Buradaki cimrilikten biri de, kelimeyi tevhidi söylememektir. Mürai ise kişinin imansızlığını saklamasıdır yani inanır gibi gözükmesidir (münafıklık). Her iki ifadede belirtilen kişiler bu şekilde ölürlerse, (Allah korusun!) ya münafık ya da kâfir olurlar.
Yüce Allah (C.C.), biz Müslümanları gerçek cömertliği bilen ve ona göre yaşayan kullarından eylesin… Âmin!
Gören Göz – 4/6: Sabrın Kefareti
Aşağıda, konuyla ilgili önce bir ayet ve sonra da birkaç hadis verilmiştir;
“Ayrıca Allah’a ve resulüne itaat edin. Ve birbirinizle didişmeyin. Sonra içinize korku düşer ve kuvvetiniz elden gider. Sabırlı olun, çünkü Allah sabredenlerle beraberdir.” (Enfal Suresi, 46.Ayet)
“(Gerçek) Mümine isabet eden bir hastalık, yorgunluk veya keder (üzüntü), mutlaka onun günahlarına kefaret olur!” (Müslim’den)
“Kıyamet gününde belâ ve musibet ehline, ecir ve sevap verilirken, afiyet ehli, vücutlarının makaslarla doğranmış olmasını arzulayacaklardır!” (Tirmizi’den)
“Sabır, ancak ilk musibet anında gösterilendir!” (Buhari, R.A.)
Bütün bu yazılanlardan anlaşıldığı üzere insanın, yüce Allah’ın bütün tasarrufâtına teslim olması esastır.

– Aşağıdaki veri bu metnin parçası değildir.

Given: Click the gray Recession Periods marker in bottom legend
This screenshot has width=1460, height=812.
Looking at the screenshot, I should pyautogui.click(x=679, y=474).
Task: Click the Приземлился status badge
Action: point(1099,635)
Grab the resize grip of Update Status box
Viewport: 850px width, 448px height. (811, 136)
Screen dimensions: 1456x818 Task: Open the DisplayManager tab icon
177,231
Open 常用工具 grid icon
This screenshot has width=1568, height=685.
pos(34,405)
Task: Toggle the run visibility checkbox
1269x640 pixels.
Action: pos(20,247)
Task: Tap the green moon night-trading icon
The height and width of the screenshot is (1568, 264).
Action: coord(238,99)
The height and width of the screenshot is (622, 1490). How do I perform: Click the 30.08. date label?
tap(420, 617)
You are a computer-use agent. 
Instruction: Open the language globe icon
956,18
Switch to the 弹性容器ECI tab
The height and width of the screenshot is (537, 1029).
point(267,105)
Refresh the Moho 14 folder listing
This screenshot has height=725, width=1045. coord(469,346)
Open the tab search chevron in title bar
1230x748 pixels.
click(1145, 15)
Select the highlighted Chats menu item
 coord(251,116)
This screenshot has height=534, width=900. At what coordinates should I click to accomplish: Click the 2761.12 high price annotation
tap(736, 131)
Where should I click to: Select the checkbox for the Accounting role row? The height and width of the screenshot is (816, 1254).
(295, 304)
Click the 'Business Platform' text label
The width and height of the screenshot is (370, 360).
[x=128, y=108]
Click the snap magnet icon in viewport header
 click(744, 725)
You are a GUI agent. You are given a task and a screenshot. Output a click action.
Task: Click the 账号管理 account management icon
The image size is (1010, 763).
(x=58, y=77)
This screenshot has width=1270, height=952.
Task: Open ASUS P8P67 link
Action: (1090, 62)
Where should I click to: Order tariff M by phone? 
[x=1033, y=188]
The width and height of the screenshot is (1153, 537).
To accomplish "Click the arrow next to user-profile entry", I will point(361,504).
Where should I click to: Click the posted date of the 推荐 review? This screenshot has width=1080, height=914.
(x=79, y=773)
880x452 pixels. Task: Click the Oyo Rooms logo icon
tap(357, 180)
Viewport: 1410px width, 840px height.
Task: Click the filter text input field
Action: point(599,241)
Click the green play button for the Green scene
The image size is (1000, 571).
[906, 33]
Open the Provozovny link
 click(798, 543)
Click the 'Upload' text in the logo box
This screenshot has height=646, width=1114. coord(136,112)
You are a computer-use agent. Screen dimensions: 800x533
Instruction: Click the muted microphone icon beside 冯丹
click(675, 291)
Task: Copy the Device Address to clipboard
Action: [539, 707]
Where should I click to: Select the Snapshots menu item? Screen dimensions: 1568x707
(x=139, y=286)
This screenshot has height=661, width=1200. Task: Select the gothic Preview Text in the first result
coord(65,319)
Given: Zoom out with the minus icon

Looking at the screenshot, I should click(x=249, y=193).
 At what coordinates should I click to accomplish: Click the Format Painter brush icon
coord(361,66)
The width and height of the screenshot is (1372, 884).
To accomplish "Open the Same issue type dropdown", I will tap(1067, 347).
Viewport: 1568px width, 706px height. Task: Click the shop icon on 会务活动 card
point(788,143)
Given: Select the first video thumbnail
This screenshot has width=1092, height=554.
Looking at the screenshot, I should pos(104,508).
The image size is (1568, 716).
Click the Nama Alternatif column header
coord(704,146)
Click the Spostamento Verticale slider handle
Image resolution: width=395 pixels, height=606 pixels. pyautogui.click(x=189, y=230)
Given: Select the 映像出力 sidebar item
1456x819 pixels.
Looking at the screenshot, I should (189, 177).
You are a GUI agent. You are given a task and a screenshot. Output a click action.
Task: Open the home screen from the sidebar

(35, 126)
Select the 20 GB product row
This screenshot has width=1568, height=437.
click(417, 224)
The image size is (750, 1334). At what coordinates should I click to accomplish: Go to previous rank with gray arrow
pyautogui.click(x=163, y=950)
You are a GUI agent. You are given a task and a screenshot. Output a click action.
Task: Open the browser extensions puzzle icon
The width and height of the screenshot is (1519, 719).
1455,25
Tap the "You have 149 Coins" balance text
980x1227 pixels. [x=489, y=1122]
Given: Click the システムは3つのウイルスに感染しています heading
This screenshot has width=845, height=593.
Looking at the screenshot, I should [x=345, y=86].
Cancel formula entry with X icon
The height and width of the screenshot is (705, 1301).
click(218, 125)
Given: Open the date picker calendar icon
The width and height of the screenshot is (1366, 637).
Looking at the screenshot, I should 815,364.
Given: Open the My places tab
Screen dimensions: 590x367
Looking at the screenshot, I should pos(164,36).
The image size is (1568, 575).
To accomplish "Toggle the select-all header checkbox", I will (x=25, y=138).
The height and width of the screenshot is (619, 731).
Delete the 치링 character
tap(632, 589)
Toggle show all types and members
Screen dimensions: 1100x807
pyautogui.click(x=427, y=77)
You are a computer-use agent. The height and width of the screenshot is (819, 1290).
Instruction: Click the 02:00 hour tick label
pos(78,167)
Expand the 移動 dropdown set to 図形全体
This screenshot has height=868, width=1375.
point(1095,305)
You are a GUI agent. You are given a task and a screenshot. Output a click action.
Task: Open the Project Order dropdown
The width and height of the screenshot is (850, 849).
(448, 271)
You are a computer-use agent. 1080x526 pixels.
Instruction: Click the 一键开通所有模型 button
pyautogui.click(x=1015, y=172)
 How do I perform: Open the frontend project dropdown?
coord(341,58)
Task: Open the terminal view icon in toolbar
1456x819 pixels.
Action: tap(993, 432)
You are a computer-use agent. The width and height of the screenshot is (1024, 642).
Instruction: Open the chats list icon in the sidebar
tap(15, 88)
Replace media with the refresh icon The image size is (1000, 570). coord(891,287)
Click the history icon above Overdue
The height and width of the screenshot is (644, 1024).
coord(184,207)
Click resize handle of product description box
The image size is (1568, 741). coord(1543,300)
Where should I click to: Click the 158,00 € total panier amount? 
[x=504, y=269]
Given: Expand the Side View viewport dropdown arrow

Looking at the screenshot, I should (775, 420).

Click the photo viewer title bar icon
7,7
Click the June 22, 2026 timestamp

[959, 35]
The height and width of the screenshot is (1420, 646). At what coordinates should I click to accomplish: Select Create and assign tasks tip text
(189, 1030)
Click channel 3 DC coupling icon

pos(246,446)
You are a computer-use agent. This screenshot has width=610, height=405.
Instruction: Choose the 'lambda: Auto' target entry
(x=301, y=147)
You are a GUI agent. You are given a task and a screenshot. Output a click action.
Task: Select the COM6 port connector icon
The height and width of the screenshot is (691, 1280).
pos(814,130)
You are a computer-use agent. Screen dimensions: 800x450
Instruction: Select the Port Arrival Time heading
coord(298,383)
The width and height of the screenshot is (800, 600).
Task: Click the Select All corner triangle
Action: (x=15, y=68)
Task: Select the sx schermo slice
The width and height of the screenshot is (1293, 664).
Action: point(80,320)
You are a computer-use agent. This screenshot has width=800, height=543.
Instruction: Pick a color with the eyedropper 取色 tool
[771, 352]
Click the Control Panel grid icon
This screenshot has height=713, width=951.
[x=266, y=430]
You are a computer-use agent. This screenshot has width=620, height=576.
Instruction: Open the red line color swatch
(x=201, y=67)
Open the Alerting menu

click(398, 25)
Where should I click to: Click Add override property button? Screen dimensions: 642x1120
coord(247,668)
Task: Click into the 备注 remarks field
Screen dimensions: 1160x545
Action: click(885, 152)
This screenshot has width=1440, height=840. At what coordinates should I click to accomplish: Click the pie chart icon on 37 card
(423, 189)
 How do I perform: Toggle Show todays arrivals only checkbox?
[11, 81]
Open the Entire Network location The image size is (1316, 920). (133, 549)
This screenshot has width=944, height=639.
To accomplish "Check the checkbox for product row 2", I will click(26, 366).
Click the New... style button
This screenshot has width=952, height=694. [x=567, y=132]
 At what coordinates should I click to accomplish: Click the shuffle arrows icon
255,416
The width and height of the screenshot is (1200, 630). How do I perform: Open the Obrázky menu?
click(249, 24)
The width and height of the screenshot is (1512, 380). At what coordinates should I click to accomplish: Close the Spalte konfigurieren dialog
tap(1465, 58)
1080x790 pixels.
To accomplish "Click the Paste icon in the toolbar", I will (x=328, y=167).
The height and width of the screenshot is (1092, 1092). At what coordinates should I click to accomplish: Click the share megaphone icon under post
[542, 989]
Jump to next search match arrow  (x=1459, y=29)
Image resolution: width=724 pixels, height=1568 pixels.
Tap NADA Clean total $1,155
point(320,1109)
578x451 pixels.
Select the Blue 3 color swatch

Yüce Allah (C.C.) ne takdir etmişse, bizim için en hayırlısı odur (demeliyiz).
Kısa bilgi:
Keffâret nedir? Bir günahın bağışlanması umuduyla Allah’a verilen bedeldir. Bu bedel; verilen sadaka, kılınan namaz, kesilen kurban veya tutulan oruç olabilir.
Tasarrufât nedir? Osmanlıca olan bu sözcüğün buradaki tam karşılığı “tutum”dur.
Yüce Allah (C.C.), biz Müslümanları (her durumda) sabırlı olan kullarından eylesin… Âmin!